Si bien este hecho, de alguna manera, es padecido por todos los países que emergen del colonialismo —esos países nuestros a los que esforzados intelectuales metropolitanos han llamado torpe y sucesivamente barbarie, pueblos de color, países subdesarrollados, Tercer Mundo—, creo que el fenómeno alcanza una crudeza singular al tratarse de la que Martí llamó “nuestra América mestiza”. Aunque puede fácilmente defenderse la indiscutible tesis de que todo hombre es un mestizo, e incluso toda cultura; aunque esto parece especialmente válido para el caso de las colonias, sin embargo, tanto en el aspecto étnico como en el cultural es evidente que los países capitalistas alcanzaron hace tiempo una relativa homogeneidad en este orden. Casi ante nuestros ojos se han realizado algunos reajustes: la población blanca de los Estados Unidos (diversa, pero de común origen europeo) exterminó a la población aborigen y echó a un lado a la población negra, para darse por encima de divergencias esa homogeneidad, ofreciendo así el modelo coherente que sus discípulos los nazis pretendieron aplicar incluso a otros conglomerados europeos, pecado imperdonable que llevó a algunos burgueses a estigmatizar en Hitler lo que aplaudían como sana diversión dominical en westerns y películas de Tarzán. Esos filmes proponían al mundo —incluso a quienes estamos emparentados con esas comunidades agredidas y nos regocijábamos con la evocación de nuestro exterminio— el monstruoso criterio racial que acompaña a los Estados Unidos desde su arrancada hasta el genocidio en Indochina. Menos a la vista el proceso (y quizá, en algunos casos, menos cruel), los otros países capitalistas también se han dado una relativa homogeneidad racial y cultural, por encima de divergencias internas.

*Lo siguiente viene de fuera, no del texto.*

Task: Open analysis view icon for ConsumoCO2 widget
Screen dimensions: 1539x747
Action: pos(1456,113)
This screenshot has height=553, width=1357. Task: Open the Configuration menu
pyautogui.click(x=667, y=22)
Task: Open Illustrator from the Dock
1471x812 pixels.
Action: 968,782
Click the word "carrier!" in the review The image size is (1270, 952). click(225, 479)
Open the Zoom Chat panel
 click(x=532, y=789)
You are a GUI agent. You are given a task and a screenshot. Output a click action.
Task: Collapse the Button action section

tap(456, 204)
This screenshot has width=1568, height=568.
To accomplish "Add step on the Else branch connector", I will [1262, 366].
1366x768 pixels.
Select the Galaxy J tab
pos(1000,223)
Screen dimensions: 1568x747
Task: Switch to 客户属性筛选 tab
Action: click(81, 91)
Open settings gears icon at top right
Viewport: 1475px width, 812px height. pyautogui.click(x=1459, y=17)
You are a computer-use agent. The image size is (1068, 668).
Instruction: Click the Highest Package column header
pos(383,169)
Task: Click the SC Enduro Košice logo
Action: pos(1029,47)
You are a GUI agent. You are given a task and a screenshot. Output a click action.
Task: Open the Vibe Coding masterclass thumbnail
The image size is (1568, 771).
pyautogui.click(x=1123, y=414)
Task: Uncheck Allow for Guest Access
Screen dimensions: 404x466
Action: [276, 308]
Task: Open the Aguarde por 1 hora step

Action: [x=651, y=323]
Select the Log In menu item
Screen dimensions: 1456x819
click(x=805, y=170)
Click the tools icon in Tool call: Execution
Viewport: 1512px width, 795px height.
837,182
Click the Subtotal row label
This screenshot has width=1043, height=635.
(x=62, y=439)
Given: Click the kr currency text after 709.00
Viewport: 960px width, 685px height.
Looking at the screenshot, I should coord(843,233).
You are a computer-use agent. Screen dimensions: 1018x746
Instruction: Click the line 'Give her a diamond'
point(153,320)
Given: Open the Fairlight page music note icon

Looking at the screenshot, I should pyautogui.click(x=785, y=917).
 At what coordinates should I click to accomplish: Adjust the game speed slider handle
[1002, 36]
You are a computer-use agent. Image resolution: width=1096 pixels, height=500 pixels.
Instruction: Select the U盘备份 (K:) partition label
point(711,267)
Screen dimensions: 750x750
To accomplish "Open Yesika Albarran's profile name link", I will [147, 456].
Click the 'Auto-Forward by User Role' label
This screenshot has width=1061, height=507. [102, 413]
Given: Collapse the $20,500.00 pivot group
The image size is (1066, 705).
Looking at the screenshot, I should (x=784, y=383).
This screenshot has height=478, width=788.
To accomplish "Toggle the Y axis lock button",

Tampoco puede establecerse un acercamiento necesario entre mestizaje y mundo colonial. Este último es sumamente complejo1, a pesar de básicas afinidades estructurales, y ha incluido países de culturas definidas y milenarias, algunos de los cuales padecieron o padecen la ocupación directa —la India, Vietnam— y otros la indirecta —China—; países de ricas culturas, menos homogéneos políticamente, y que han sufrido formas muy diversas de colonialismo —el mundo árabe—; países, en fin, cuyas osamentas fueron salvajemente desarticuladas por la espantosa acción de los europeos —pueblos del África negra—, a pesar de lo cual conservan también cierta homogeneidad étnica y cultural: hecho este último, por cierto, que los colonialistas trataron de negar criminal y vanamente. Aunque en estos pueblos, en grado mayor o menor, hay mestizaje, es siempre accidental, siempre al margen de su línea central de desarrollo.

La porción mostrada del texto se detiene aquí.